Darwinismo é deixar o sistema
econômico operar livremente, esperando que ocorra uma seleção
natural dos indivíduos, empresas,
classes sociais, moedas e países
mais fortes ou com maior capacidade de adaptação.
Houve momentos, desde o século 19, em que se tentou evitar ou
compensar essa tendência ao darwinismo. A rigor, sempre se procurou uma "terceira via" (caminho intermediário entre o liberalismo total e o controle máximo
por meio do Estado).
No atual momento, o darwinismo liberal ganha terreno exatamente onde está em jogo a soberania dos Estados: a moeda. Enquanto não houver mudanças no sistema financeiro internacional, valerá o império dos mais fortes.
Esse é o tema de Ethan B. Kapstein num artigo publicado na última edição do "World Policy Journal" ("A Global Third Way, Social
Justice and the World Economy").
O exemplo mais cristalino de
crueldade globalizante vem do século 19: o padrão ouro.
O sistema era uma camisa-de-ferro que reduzia a quase zero a
possibilidade de os governos adotarem políticas econômicas consideradas irresponsáveis pelos banqueiros da city londrina. Mas, ao
mesmo tempo, tornava igualmente impossíveis políticas sociais capazes de ao menos minimizar o sofrimento de trabalhadores e excluídos em geral.
Nos termos de Kapstein, o mecanismo econômico do padrão ouro
era "simples e cruel".
Quando os países ficavam com
suas contas externas desequilibradas, não tinham escolha senão cobrir seus compromissos externos
com suas reservas em ouro. A "exportação" de ouro exigia uma elevação das taxas de juros no país
afetado (com menos reservas, o
país tinha de entrar numa dieta,
pois não teria como importar
mais). A taxa de câmbio, por definição, ficava estável.
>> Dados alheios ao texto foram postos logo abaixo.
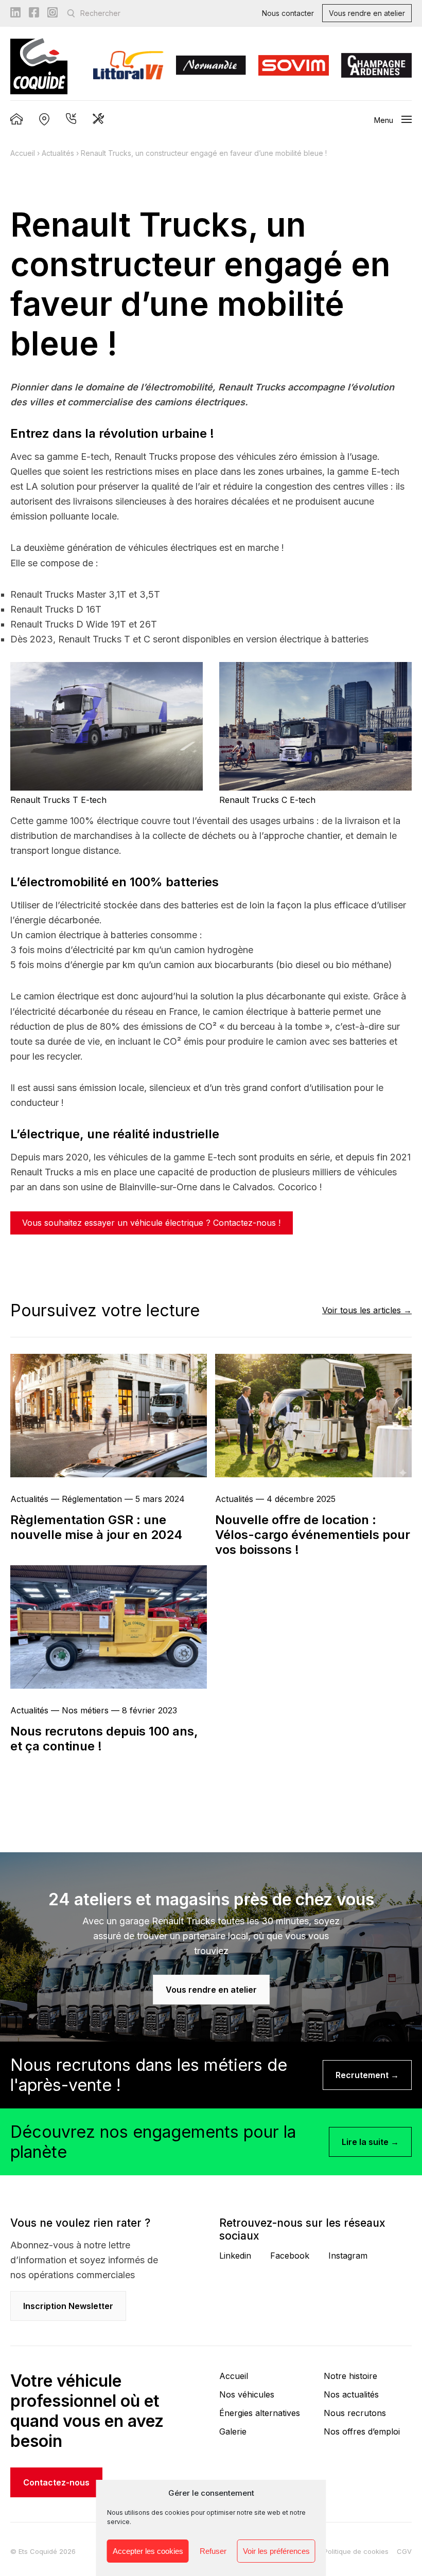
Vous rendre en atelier (367, 13)
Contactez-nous (56, 2482)
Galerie (233, 2431)
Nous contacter (288, 13)
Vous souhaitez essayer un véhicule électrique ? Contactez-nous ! (151, 1223)
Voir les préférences (276, 2551)
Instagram (347, 2255)
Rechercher (100, 13)
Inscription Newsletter (68, 2306)
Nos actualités (351, 2394)
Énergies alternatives (259, 2413)
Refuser (213, 2551)
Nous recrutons (355, 2413)
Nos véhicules (246, 2394)
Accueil (22, 153)
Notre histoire (350, 2376)
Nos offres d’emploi (362, 2431)
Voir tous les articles (361, 1310)
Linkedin (235, 2255)
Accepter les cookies (148, 2551)
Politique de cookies (356, 2551)
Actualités (58, 153)
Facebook (289, 2255)
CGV (404, 2551)
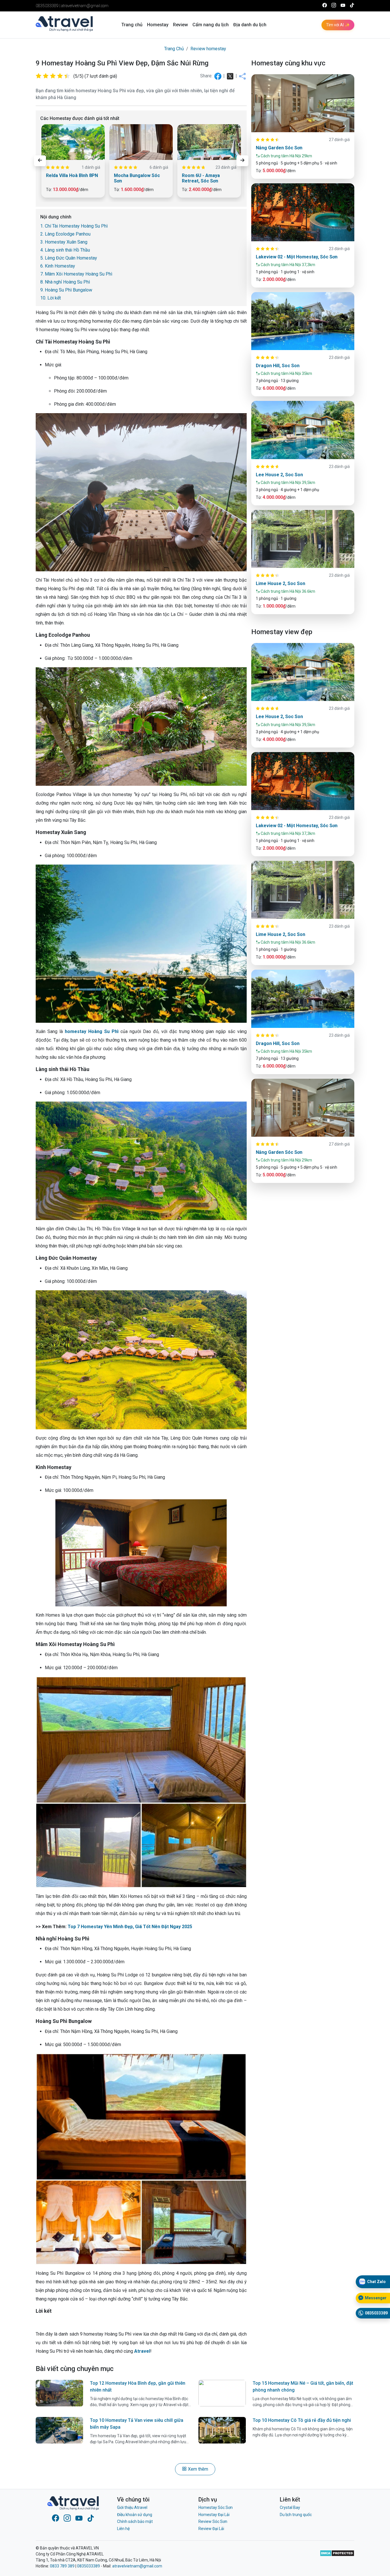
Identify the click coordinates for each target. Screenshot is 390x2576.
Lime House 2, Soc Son (280, 583)
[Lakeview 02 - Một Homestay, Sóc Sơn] (302, 212)
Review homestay (208, 48)
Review (180, 24)
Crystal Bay (290, 2507)
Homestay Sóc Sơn (215, 2507)
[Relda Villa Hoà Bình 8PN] (73, 142)
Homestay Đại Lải (214, 2514)
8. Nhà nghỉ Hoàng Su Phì (65, 282)
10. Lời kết (50, 298)
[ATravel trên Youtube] (343, 5)
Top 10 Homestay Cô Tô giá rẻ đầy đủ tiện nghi (302, 2420)
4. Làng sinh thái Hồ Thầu (65, 250)
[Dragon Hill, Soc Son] (302, 321)
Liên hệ (123, 2528)
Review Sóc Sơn (212, 2521)
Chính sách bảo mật (135, 2521)
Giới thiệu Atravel (132, 2507)
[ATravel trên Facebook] (324, 5)
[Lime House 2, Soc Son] (302, 539)
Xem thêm (197, 2469)
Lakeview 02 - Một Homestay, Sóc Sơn (296, 257)
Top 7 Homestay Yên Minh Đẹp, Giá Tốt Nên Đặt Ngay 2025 (130, 1926)
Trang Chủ (174, 48)
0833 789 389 (62, 2566)
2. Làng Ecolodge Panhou (65, 234)
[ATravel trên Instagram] (333, 5)
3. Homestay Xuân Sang (63, 242)
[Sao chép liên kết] (242, 76)
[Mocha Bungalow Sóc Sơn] (141, 142)
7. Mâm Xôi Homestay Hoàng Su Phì (76, 274)
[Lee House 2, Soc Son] (302, 430)
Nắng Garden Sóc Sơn (279, 147)
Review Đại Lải (211, 2528)
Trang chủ (131, 24)
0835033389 (47, 5)
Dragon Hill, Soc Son (277, 365)
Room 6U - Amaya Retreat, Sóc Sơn (201, 178)
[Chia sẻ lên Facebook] (218, 76)
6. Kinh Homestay (57, 266)
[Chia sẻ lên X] (231, 76)
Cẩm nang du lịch (210, 24)
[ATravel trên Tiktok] (352, 5)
Os juros mais altos poderiam até
estimular alguns investidores a depositar seus recursos no país, ajudando assim a recuperar as reservas. O efeito combinado da atração
de reservas e da redução de importações conduziria o país, em tese,
de volta ao equilíbrio em suas contas externas.
Os efeitos desse modelo sobre as
empresas e trabalhadores de cada
país eram terríveis. O desemprego
tornava-se crônico, enquanto os
economistas afirmavam que tudo
não passava de um aperto temporário. No longo prazo, alcançado
novamente o equilíbrio, viria a
prosperidade.
Sem redes de proteção social,
tornaram-se clássicas as cenas de
fome em massa e movimentos revolucionários de todas as estirpes e
inclinações. Kapstein cita o ministro das Finanças da Rússia que declarava, em meio à fome dos anos
1890: "temos de exportar trigo,
ainda que estejamos mortos".
Poucas décadas depois, a República de Weimar, na Alemanha, sucumbiu às pressões financeiras externas em meio a uma ameaçadora
recessão interna. Nesse caso, o
oportunista que levou a melhor
chamava-se Adolf Hitler. Talvez
não seja por acaso que ele tenha
apenas reafirmado uma alucinada
variante da ideologia de sobrevivência dos mais fortes.
Curiosamente, depois da guerra
houve acordo em torno da criação
de uma instituição cuja missão seria evitar ajustes tão cruéis, o FMI.
Mas, com o tempo, os seus empréstimos de emergência passaram a incluir receitas de política
econômica muito semelhantes
àquelas que supostamente funcionavam sob o padrão ouro.
Kapstein lembra que a prioridade agora deveria ser a imposição
de disciplina aos capitais altamente móveis que circulam pelo mundo, de preferência obrigando-os a
pagar mais impostos para financiar a criação de novas redes de
proteção social. O FMI, por enquanto, faz exatamente o oposto:
impõe disciplina e aumento de impostos aos países desequilibrados,
enquanto o cassino darwinista
continua operando a todo o vapor.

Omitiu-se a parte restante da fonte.